Nous disions le 21 mars que, pendant ce confinement, temps et espace se comportent en raison inverse : le premier s’agrandit, alors que le second se rétrécit. Et, on le sait, plus de personnes dans un même lieu, c’est aussi plus de tensions. Sans parler des enfants bouillonnants d’énergie qui, au bout d’un moment, tournent comme des lions en cage. Ajoutons d’ailleurs que, à l’inverse, se retrouver seul ou plutôt isolé, sans voir personne autrement que par sa fenêtre, n’est guère réjouissant !

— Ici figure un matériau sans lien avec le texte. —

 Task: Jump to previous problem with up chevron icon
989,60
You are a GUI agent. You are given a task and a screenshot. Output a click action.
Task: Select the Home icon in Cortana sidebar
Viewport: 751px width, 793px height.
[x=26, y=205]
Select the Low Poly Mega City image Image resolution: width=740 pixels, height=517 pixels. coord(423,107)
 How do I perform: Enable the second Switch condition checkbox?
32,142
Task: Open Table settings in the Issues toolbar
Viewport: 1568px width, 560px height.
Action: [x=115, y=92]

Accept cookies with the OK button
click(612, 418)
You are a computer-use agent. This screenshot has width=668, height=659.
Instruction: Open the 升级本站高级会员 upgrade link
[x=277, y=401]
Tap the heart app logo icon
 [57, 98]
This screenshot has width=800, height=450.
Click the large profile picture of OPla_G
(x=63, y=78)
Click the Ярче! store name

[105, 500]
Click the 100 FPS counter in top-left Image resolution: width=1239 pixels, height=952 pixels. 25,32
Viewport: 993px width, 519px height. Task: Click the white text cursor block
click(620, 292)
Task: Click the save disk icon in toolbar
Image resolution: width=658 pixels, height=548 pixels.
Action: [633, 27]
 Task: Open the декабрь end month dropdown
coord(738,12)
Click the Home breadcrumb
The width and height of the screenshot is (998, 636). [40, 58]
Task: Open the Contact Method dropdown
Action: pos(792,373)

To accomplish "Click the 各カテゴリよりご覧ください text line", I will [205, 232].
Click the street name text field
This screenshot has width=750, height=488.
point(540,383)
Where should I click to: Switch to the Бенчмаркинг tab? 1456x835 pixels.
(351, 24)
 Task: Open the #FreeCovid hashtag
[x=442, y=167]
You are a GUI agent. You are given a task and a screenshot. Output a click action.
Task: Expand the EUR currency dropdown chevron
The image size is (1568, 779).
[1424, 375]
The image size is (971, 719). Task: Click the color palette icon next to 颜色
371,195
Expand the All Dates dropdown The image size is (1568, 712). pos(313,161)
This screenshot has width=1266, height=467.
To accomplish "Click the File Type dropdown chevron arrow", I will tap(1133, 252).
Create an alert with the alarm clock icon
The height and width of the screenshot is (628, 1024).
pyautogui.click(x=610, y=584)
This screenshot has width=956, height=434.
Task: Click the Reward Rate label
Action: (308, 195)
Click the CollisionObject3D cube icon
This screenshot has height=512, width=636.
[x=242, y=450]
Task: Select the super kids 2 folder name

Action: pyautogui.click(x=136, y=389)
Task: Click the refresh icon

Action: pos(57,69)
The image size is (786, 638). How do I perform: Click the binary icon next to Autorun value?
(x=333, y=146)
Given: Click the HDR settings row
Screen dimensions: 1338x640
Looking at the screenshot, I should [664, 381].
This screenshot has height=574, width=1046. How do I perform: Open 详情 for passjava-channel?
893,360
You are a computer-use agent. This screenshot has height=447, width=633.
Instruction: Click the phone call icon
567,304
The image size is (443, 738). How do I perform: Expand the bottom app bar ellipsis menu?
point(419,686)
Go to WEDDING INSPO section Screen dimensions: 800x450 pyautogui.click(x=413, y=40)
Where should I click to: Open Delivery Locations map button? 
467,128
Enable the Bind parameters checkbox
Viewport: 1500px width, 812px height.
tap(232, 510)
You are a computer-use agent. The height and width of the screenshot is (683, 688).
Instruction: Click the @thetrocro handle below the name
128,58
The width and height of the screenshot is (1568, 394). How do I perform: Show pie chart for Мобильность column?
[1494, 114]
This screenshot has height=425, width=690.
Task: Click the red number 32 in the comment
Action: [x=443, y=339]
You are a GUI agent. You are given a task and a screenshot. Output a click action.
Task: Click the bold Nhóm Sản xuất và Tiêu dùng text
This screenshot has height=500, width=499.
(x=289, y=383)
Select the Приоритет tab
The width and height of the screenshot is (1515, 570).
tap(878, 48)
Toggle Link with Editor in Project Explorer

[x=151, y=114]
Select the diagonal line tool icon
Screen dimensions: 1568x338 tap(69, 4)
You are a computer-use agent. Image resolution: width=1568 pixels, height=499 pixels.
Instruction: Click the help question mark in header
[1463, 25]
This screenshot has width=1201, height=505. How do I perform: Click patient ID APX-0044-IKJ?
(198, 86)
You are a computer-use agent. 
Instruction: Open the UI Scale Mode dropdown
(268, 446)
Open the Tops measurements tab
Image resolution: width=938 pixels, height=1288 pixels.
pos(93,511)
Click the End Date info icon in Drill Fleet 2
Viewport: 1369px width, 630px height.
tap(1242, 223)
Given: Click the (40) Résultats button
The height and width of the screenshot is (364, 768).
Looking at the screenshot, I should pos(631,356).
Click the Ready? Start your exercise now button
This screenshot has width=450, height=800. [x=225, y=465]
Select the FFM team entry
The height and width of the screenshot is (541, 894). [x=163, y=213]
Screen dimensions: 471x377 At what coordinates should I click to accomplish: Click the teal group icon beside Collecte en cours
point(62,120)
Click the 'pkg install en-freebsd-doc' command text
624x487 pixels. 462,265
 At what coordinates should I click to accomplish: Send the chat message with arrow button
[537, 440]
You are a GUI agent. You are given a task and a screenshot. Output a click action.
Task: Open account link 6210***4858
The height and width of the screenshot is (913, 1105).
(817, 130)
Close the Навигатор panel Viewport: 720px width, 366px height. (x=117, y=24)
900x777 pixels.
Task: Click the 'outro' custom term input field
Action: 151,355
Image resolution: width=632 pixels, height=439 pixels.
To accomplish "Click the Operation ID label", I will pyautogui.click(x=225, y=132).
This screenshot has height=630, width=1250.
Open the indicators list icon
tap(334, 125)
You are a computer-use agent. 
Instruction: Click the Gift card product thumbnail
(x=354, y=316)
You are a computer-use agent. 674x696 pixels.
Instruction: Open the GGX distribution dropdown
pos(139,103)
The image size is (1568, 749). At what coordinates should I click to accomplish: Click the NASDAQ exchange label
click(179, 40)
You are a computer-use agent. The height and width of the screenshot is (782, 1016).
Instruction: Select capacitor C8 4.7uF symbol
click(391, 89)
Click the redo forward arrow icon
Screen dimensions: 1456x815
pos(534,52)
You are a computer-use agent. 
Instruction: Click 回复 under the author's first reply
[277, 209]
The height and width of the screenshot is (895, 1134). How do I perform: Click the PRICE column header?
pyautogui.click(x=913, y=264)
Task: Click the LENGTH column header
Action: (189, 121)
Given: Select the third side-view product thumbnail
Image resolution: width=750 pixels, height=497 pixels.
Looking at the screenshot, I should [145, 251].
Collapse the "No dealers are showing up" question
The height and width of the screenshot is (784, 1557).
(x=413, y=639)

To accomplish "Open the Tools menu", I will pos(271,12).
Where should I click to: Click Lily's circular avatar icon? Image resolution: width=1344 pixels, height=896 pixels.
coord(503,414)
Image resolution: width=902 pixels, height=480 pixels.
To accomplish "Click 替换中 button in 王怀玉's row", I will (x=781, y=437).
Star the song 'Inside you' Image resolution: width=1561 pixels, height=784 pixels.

Alors, que faire, hors les multiples conseils et consignes reçues de toute part ? Dans un livre déjà ancien, mais indémodable, ce fou de la prière qu’était le père Henri Caffarel rapporte un récit emprunté à la légende dorée des saints musulmans, pour répondre à une jeune maman débordée par ses « quatre fauves » (entendez ses enfants !) :
« Abdalwâhid Ibn Zeid souhaitait connaître qui serait son voisin dans le paradis et il lui fut dit : ‘Ô Abdalwâhid, tu auras pour voisine Mimoûna la Noire. – Et où est-elle, cette Mimoûna la Noire ? continua-t-il à demander avec plus d’audace que de discrétion. – Chez Banou Un-Tel, à Koûfa’.
« Il se rendit donc à Koûfa et se renseigna sur Mimoûna. C’était, lui dit-on, une folle qui faisait paître des moutons du côté du cimetière. Il la trouve en train de prier. Le troupeau paissait tout seul et cela était d’autant plus merveilleux que les moutons étaient mélangés de loups et que les loups ne mangeaient pas les moutons et que les moutons n’avaient pas peur des loups… « Comment se fait-il, demande alors Ibn Zeid, que ces loups fassent si bon ménage avec ces moutons ? – J’ai amélioré mes rapports avec mon Seigneur, répondit Mimoûna, et mon Seigneur a amélioré les rapports entre les moutons et les loups’ [1] ».
Vous vous sentez confinés ? C’est vrai au plan horizontal. Mais, jamais au plan vertical ! Sortons par le haut. D’ailleurs, avez-vous remarqué combien les avions se sont raréfiés et l’air s’est purifié ? L’exhortation de Jésus entendue dimanche dernier n’a jamais été autant de saison : « Levez les yeux ! » (Jn 4,35).
Pascal Ide
[1] Henri Caffarel, Lettre 67, Présence à Dieu. Cent lettres sur la prière, coll. « Anneau d’or », Paris, Éd. du Feu nouveau, 1974, p. 227-228.